Spare time is in short supply, so you need to maximize personal performance with a minimal time investment. You need a practice called biohacking.

A few years ago, my energy would drop off after just six or seven hours of work. After biohacking, I built up the stamina for 100-hour work weeks for months on end. It got me through my company's grueling launch phase. I still work 90-hour weeks and travel 125,000 miles a year.

Without biohacking, I would not have the energy needed to build and lead a high-growth startup. Here's how science can help you too.

What is biohacking?

The term "biohacking" includes scientific concepts like DNA mapping and altering genetics. But what I'm advocating here is DIY biohacking: Using the principles of biology to optimize your diet, sleep and exercise - which will optimize your performance.

For example, did you know caffeine works better in small, sustained doses throughout the day - instead drinking a whole cup twice per day? Why waste money or risk caffeine's side effects when you an be optimal on one cup?

I focused on three main areas: exercise, diet and sleep. Below are the changes I made and how you can try them too.

Exercise

You don't need to exercise 60 minutes, five days a week to enjoy the benefits of exercise. I got in great shape working out only 30 minutes a day, three days a week. There is no catch. A 2013 study in the Journal of Physiology found that shorter bursts of high-intensity interval training (HIIT) yield the same benefits, if not more, as endurance training.

I adopted an high-intensity routine that involved ten 100-yard sprints and a Tabata style pull-up bar workout with push-ups, pull-ups and sit-ups. It's nearly identical to the workouts that actors Gerard Butler ("300") and Matt Damon ("Jason Bourne") used to quickly get in shape for those roles.

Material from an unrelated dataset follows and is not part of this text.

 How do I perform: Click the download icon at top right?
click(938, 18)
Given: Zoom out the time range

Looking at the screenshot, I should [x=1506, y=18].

Build up by walking, jogging and then running two miles at a time. Don't overdo it. It took Butler seven months to train for his role in "300." It will take you just as long.

Diet and nutrition

Nutrition is tricky. Blanket recommendations may not meet your needs. They didn't work for me.

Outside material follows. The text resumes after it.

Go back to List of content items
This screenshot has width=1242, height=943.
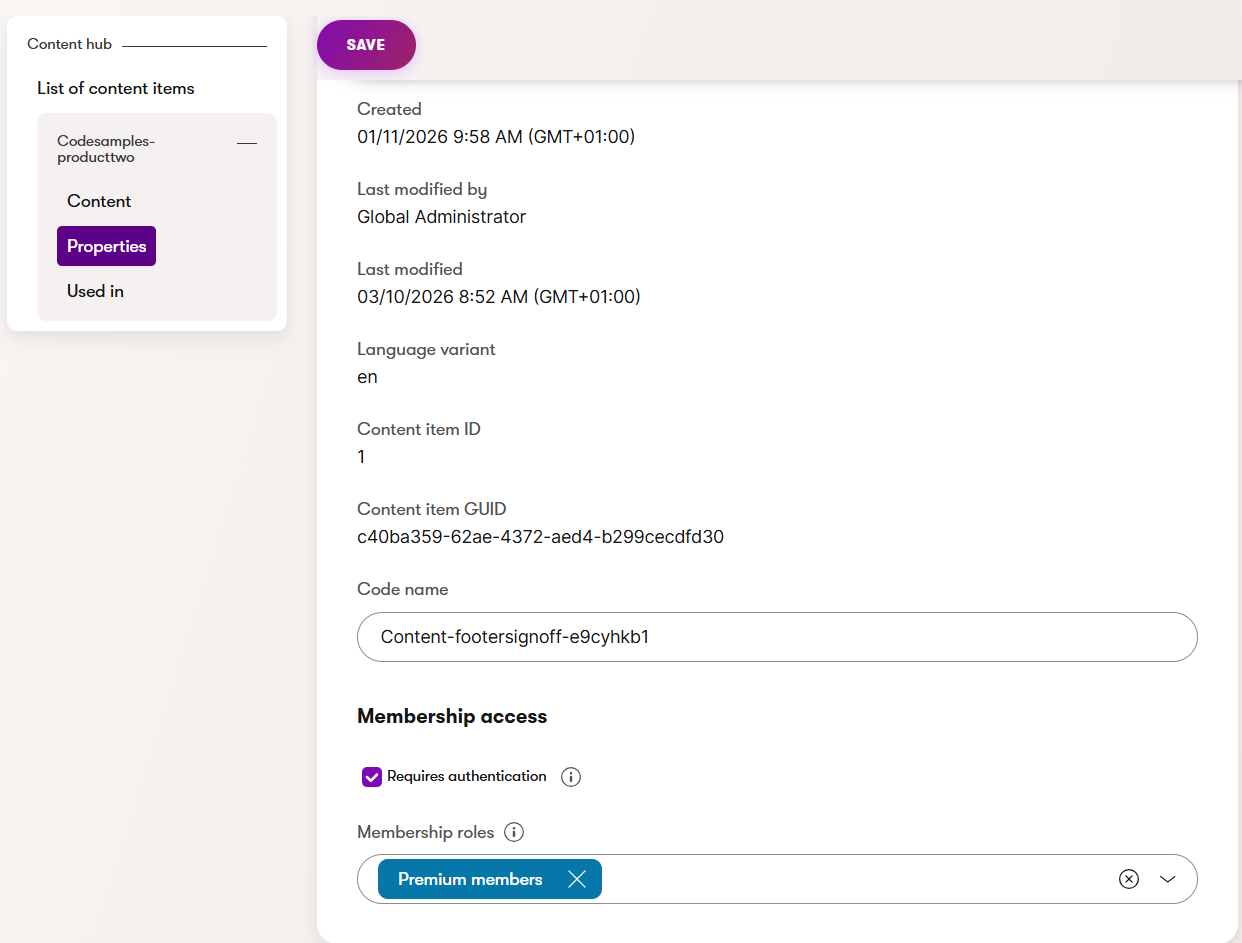(x=115, y=88)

Instead, I tested foods and paid attention to how I felt after eating. I know it sounds simplistic, but just paying attention to how you feel will help you choose the right foods. Your body seems to know what it wants.

I got the most noticeable results by replacing 80% of my carbohydrates with pure, healthy fats - like almonds, grass-fed butter, avocado, and healthy oils (such as olive and coconut). I no longer felt sluggish in the morning and lost ten pounds in a few months. In one year I enjoyed a 35% improvement in blood lipid levels and bad cholesterol. I now only eat carbs one meal per day, usually at lunch.

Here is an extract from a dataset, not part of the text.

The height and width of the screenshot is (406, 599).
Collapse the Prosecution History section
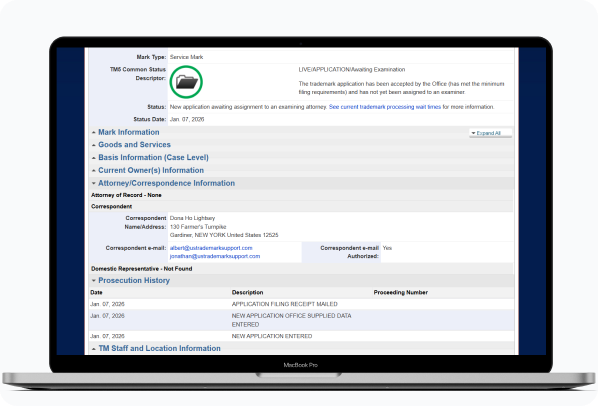[134, 280]
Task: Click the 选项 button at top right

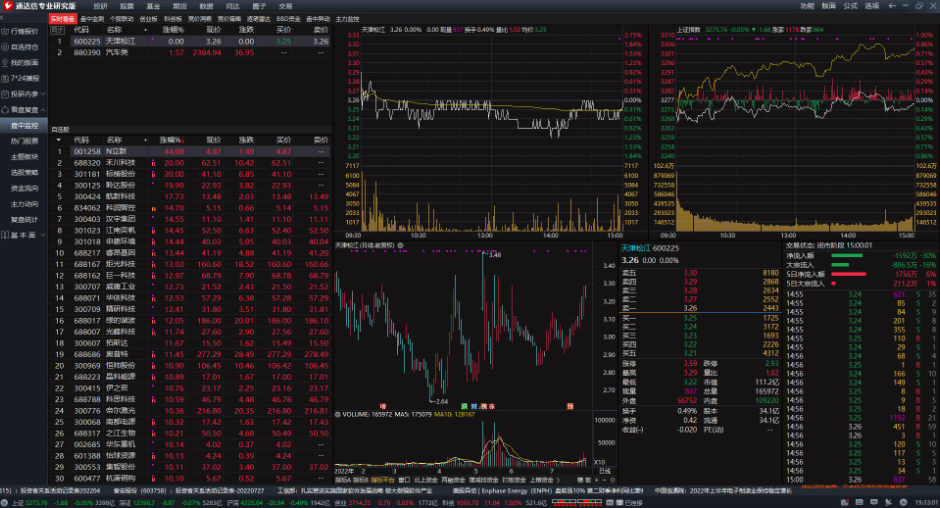Action: pyautogui.click(x=872, y=6)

The most effective way to change your diet is to start with breakfast. Try eating a carb-free breakfast for 30 days. I eat a vegan protein shake with a teaspoon of MCT oil. Also, reduce foods that cause inflammation and reduce cognition, like gluten, sugar, dairy and sodium.

Sleep

Being short on sleep negatively affects your mood and physical health. Don't have time for more sleep? Get better sleep. Here are some easy adjustments:

  1. The Flux App reduces the blue and white light from your computer screen that promote "awake" hormones, making it harder to fall asleep. It used to take me an hour to fall asleep. Now it takes me ten minutes.
  2. Create a new habit your brain and body will associate with sleep. I keep a daily journal. Reading and stretch are two other good options.
  3. Go to sleep and rise at the same time every day - even on the weekends.
  4. Use earplugs and an eye mask to block out noise and light.

Implementing change

Habits are hard to change. Your chances for success are highest if you make small, deliberate and consistent changes over time. It took me almost two years to go from doing three pull-ups per workout to doing 15 pull-ups in just 20 seconds. Stick with it because the results are worth it.

More information

For more information, subscribe to Tim Ferris's podcast, read material from Dave Asprey, founder of Bulletproof Exec, and watch this TED Talk by biologist Ellen Jorgensen.

Building optimal dietary, sleep and exercise habits will give you energy to stay productive while others need a break. You'll have found your competitive edge. That's how you win the game.